++++ MATERIAL FOR THIS TASK

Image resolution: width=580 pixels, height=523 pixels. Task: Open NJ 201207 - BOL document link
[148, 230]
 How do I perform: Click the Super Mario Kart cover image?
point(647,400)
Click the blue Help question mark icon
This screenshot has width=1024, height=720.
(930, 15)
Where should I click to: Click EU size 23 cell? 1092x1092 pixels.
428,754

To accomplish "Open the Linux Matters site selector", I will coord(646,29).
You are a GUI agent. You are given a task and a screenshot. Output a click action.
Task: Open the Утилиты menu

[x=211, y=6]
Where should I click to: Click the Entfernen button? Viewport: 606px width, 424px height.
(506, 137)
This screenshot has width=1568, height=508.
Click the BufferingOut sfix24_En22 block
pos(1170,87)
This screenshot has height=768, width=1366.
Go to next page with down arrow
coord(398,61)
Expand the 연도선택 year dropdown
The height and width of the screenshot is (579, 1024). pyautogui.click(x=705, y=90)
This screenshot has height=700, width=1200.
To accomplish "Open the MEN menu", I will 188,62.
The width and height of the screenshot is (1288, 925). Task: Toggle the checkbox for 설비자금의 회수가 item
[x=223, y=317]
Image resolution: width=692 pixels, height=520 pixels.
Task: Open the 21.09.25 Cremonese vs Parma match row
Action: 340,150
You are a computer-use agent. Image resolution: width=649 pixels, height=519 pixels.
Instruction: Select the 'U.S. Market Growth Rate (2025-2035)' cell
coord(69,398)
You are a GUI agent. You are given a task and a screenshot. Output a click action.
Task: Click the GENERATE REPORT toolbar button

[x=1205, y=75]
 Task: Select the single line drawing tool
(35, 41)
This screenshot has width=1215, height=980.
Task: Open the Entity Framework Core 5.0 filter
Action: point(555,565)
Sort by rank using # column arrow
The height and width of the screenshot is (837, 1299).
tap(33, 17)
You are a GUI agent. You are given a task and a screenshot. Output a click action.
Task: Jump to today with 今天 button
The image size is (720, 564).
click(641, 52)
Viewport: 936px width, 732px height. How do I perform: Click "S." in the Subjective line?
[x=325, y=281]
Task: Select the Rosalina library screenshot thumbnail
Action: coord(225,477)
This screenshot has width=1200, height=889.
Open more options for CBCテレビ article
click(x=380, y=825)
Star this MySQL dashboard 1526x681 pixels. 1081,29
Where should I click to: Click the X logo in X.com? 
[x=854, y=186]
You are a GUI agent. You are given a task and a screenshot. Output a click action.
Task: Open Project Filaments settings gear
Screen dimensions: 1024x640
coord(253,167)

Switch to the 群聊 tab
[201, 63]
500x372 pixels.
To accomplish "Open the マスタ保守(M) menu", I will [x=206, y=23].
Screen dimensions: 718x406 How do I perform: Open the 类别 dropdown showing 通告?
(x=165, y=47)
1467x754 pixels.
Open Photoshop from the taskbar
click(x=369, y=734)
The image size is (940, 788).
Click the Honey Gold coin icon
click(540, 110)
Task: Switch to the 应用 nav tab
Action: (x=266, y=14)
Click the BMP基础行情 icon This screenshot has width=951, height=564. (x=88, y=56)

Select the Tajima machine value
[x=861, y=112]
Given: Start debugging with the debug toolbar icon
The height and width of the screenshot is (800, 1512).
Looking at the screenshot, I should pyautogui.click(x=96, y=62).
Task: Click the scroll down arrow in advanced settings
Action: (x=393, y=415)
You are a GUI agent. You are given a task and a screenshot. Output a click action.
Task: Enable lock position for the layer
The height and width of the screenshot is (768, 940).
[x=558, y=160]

++++++++

* [TASK GOAL] Beginning with the line that has "Star this MySQL", set down each line through the last one above, exactly, and nothing else.

* [ANSWER FOR THIS EXERCISE]
Star this MySQL dashboard 1526x681 pixels. 1081,29
Where should I click to: Click the X logo in X.com? 
[x=854, y=186]
You are a GUI agent. You are given a task and a screenshot. Output a click action.
Task: Open Project Filaments settings gear
Screen dimensions: 1024x640
coord(253,167)

Switch to the 群聊 tab
[201, 63]
500x372 pixels.
To accomplish "Open the マスタ保守(M) menu", I will [x=206, y=23].
Screen dimensions: 718x406 How do I perform: Open the 类别 dropdown showing 通告?
(x=165, y=47)
1467x754 pixels.
Open Photoshop from the taskbar
click(x=369, y=734)
The image size is (940, 788).
Click the Honey Gold coin icon
click(540, 110)
Task: Switch to the 应用 nav tab
Action: (x=266, y=14)
Click the BMP基础行情 icon This screenshot has width=951, height=564. (x=88, y=56)

Select the Tajima machine value
[x=861, y=112]
Given: Start debugging with the debug toolbar icon
The height and width of the screenshot is (800, 1512).
Looking at the screenshot, I should pyautogui.click(x=96, y=62).
Task: Click the scroll down arrow in advanced settings
Action: (x=393, y=415)
You are a GUI agent. You are given a task and a screenshot. Output a click action.
Task: Enable lock position for the layer
The height and width of the screenshot is (768, 940).
[x=558, y=160]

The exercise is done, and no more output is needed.